--- SUPPLIED ENTRIES Enclosed Below ---
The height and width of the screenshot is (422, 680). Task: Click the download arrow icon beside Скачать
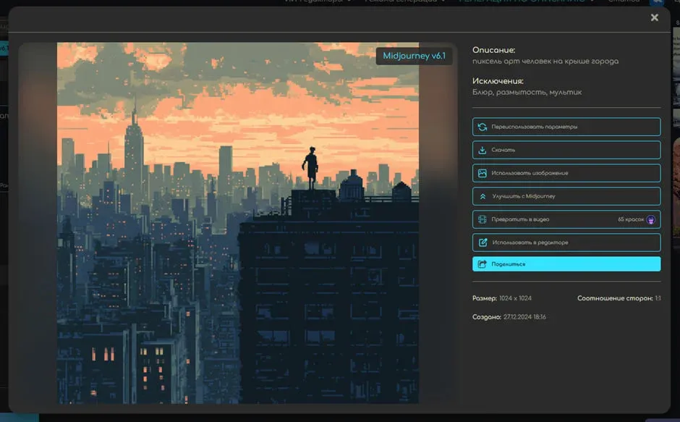[483, 150]
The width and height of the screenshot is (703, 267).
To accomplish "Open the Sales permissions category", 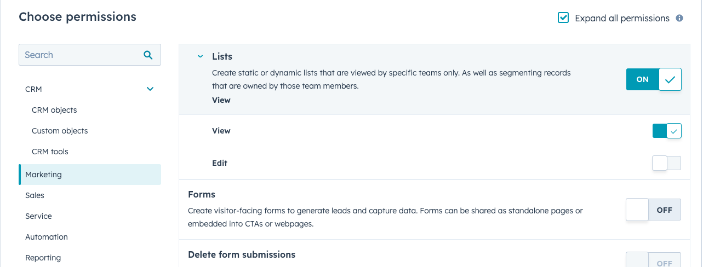I will (35, 195).
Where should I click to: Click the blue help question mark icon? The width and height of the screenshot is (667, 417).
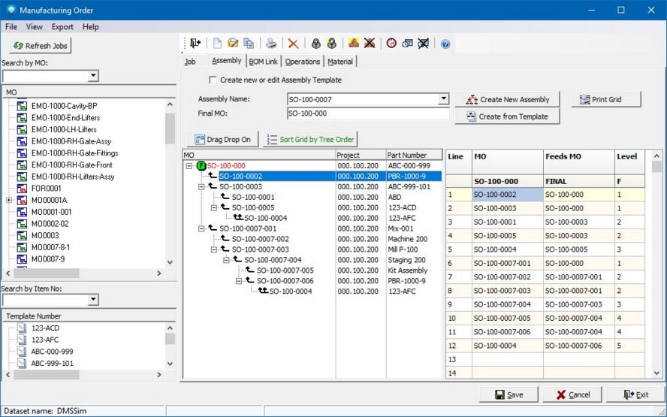(x=445, y=44)
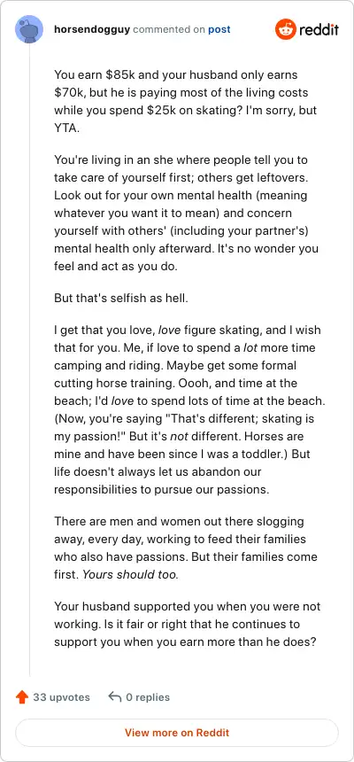Click the paragraph starting "I get that you love"
The width and height of the screenshot is (354, 762).
point(188,409)
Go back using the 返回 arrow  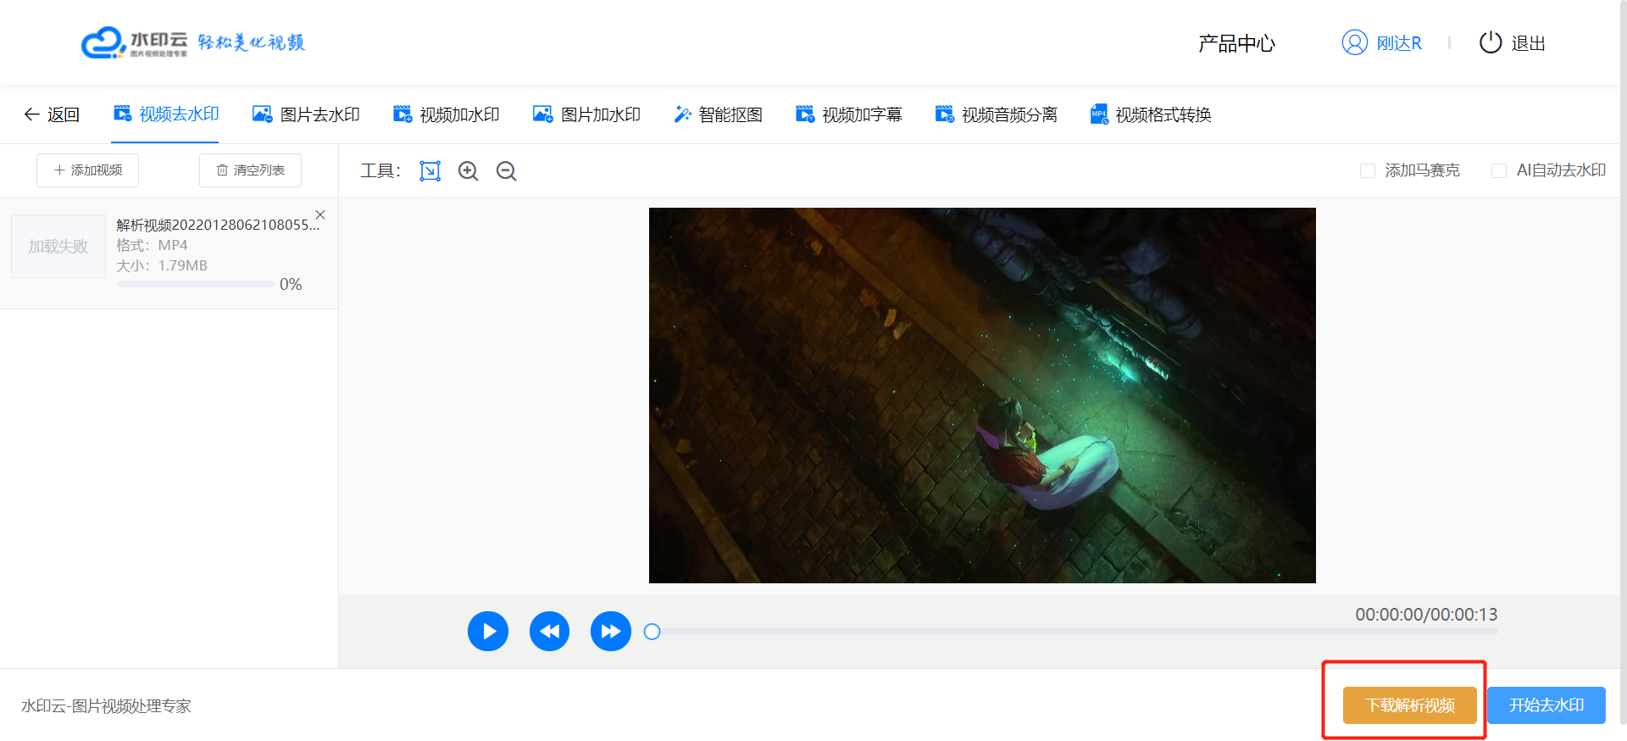coord(52,114)
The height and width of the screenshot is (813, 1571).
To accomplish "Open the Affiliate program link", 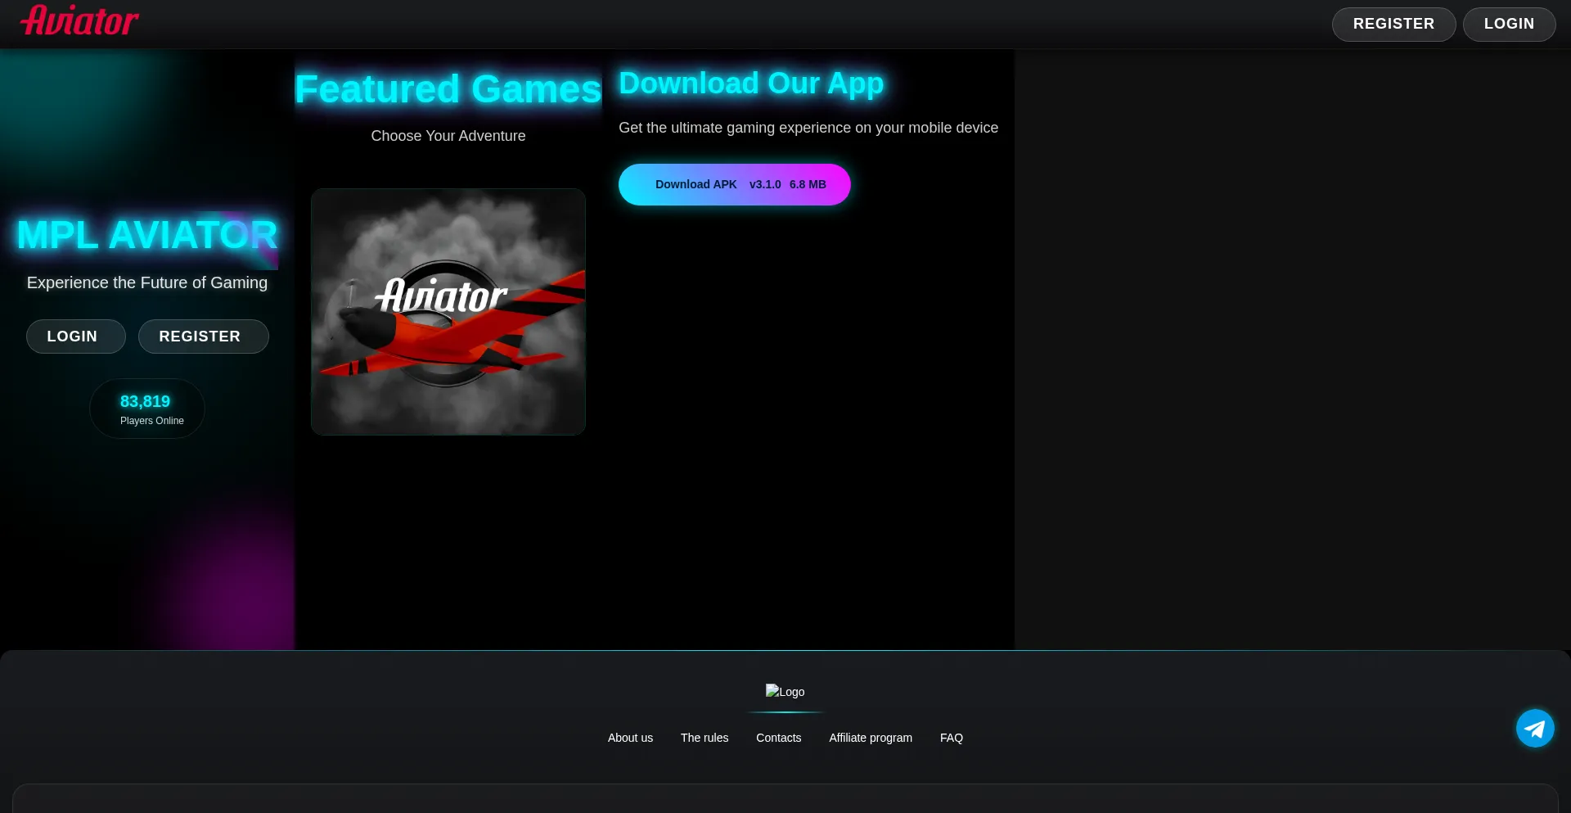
--- End of Enclosed SUPPLIED ENTRIES ---
### EXERCISE
When you reach the line containing "The height and width of the screenshot is (813, 1571)." in the records above, write out that line and every line after it through the end, exactly, but omit the pictures.

### EXPECTED ANSWER
The height and width of the screenshot is (813, 1571).
To accomplish "Open the Affiliate program link", 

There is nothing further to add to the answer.